In real life, I work for a big financial services organisation (we’re not a bank, just let me make that clear before anybody clicks away in disgust. We try to look after people).
In common with lots of other organisations, we use Indian resource to help us do cool stuff in IT quickly, and that means that we’ve got quite a number of Indian techs and programmers over here helping to get things done.
They’re lovely people, highly skilled and knowledgeable, friendly and open, and they’ve brought their traditions with them from the distant sub-continent to the middle of Leeds. Diwali is a huge event these days.
One thing that’s quite noticeable is the way our Indian contingent approaches lunch.
Where most other people wolf down hastily bought sandwiches, hunched over a PC, feeling guilty for reading the news for ten minutes rather than working, our Indian friends make lunch an event. Out come little pots of curries and pickles, dhals, pakora, rice, all heated up in batches in the microwave and placed in the middle of a round table, around which six, seven, eight people will gather, tearing off pieces of chapatti and paratha, eating their communal meal thali style.
It’s just something that happens, the way that people in India have lunch, and I often think that we should learn from them, rather than just buying limp sandwiches from the Sainsbury’s round the corner.
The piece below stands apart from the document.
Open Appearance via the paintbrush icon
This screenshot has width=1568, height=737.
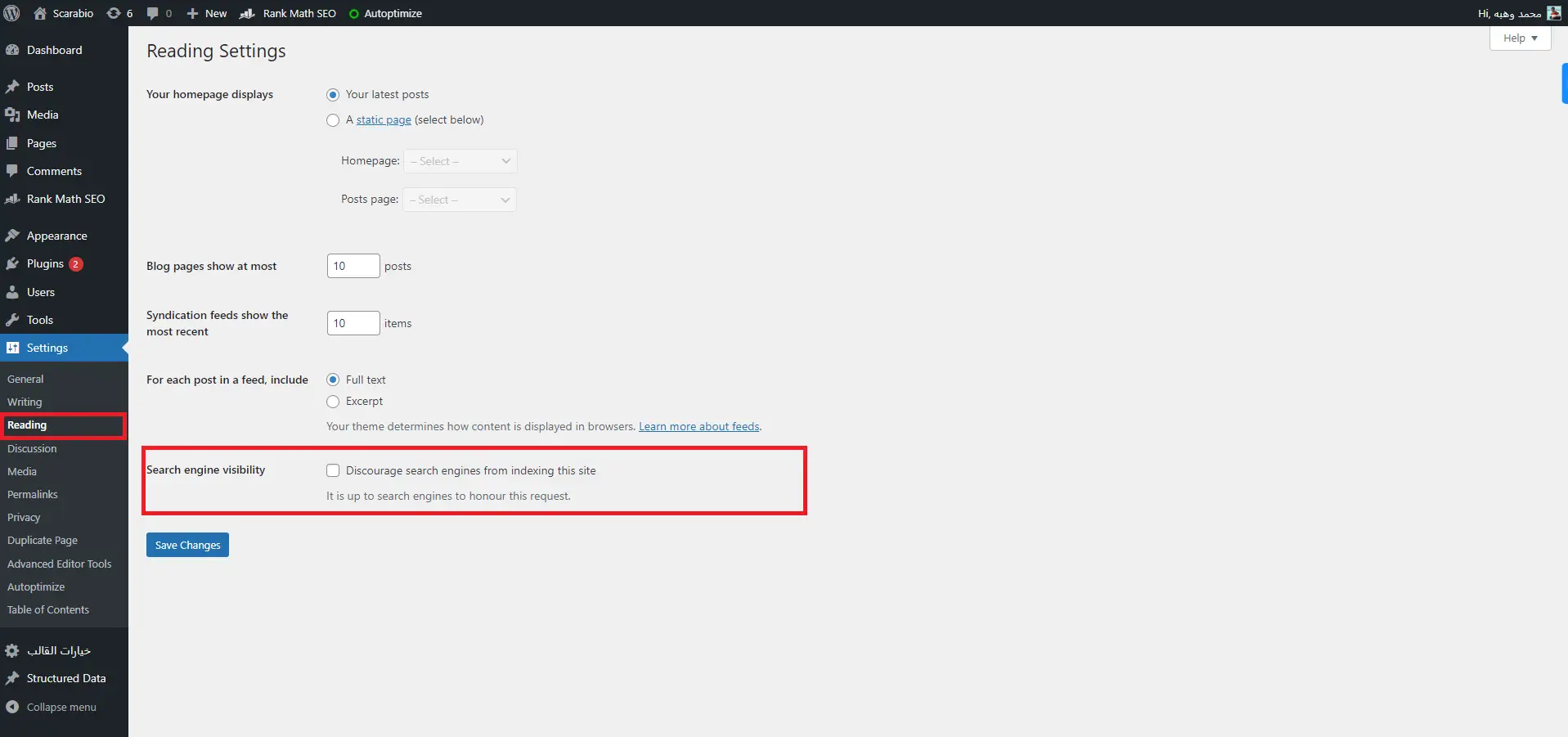click(12, 236)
The most admirable thing is the care that’s taken over food. These are not thrown-together-from-leftover affairs, because, as Carolyn Caldicott notes in her excellent book Bombay Lunchbox, “in India food cooked at home with care and love is considered to deliver not only healthy (and relatively cheap) food but also divine contentment”, and who couldn’t do with a little divine contentment to set them up for a hard afternoon at work?